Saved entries
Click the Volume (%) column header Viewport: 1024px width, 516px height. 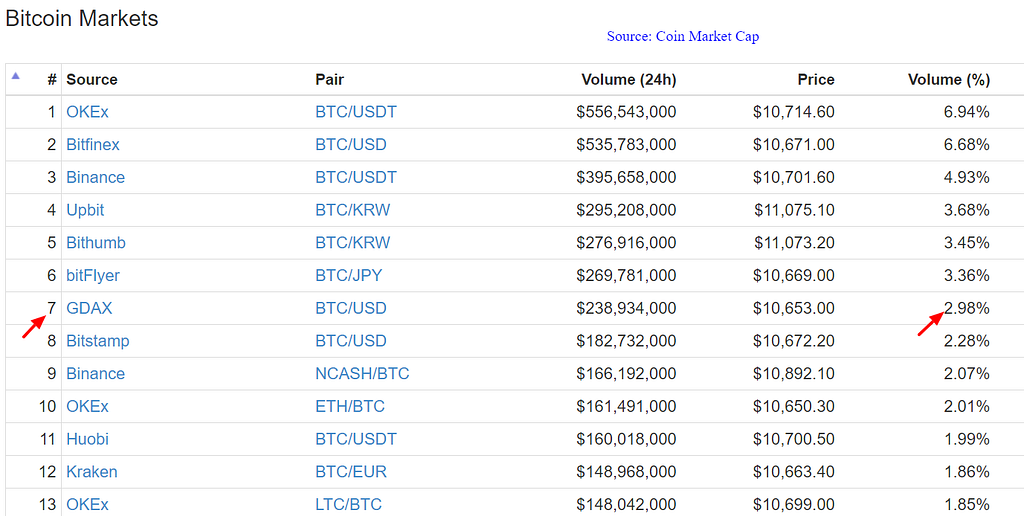click(948, 79)

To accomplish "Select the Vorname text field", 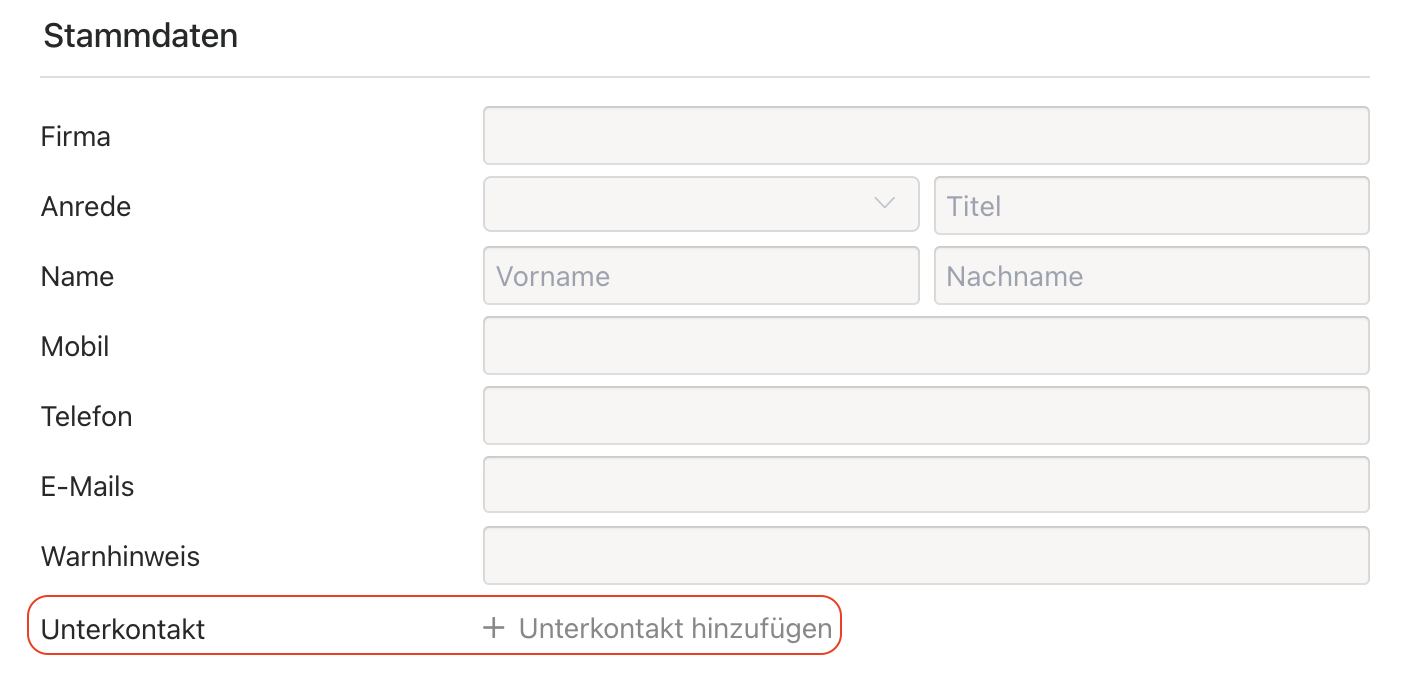I will [700, 276].
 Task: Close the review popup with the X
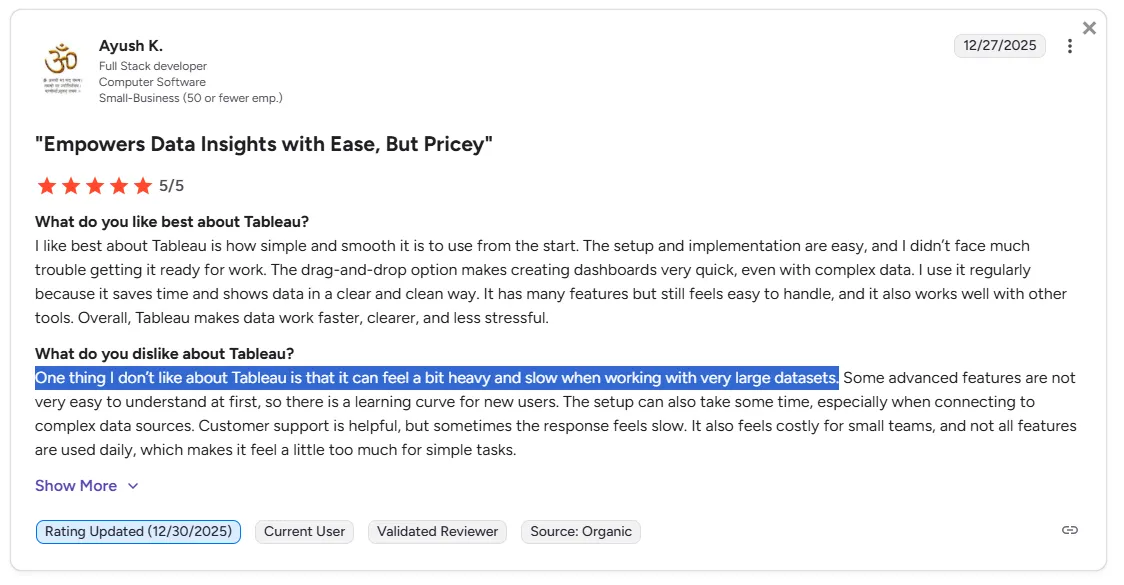1089,28
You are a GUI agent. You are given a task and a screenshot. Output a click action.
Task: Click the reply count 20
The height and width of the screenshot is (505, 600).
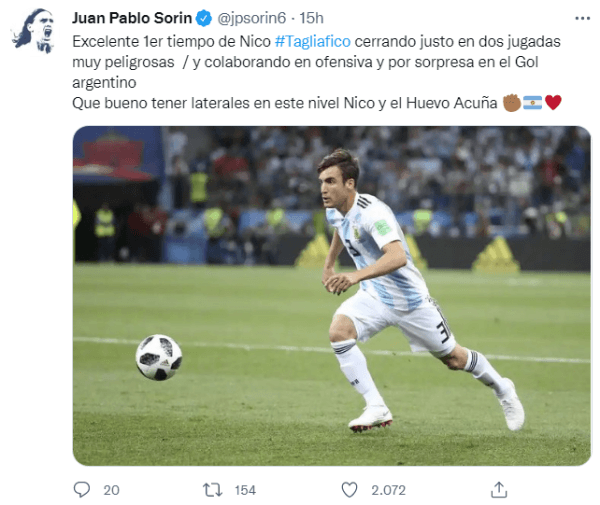pos(111,490)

__Exercise objective__:
Exact copies of the lines from the one containing "Task: Close the review popup with the X" through the final line of the data are required; pictures are to be omitted.

__Response below__:
 Task: Close the review popup with the X
1089,28
You are a GUI agent. You are given a task and a screenshot. Output a click action.
Task: Click the reply count 20
The height and width of the screenshot is (505, 600).
pos(111,490)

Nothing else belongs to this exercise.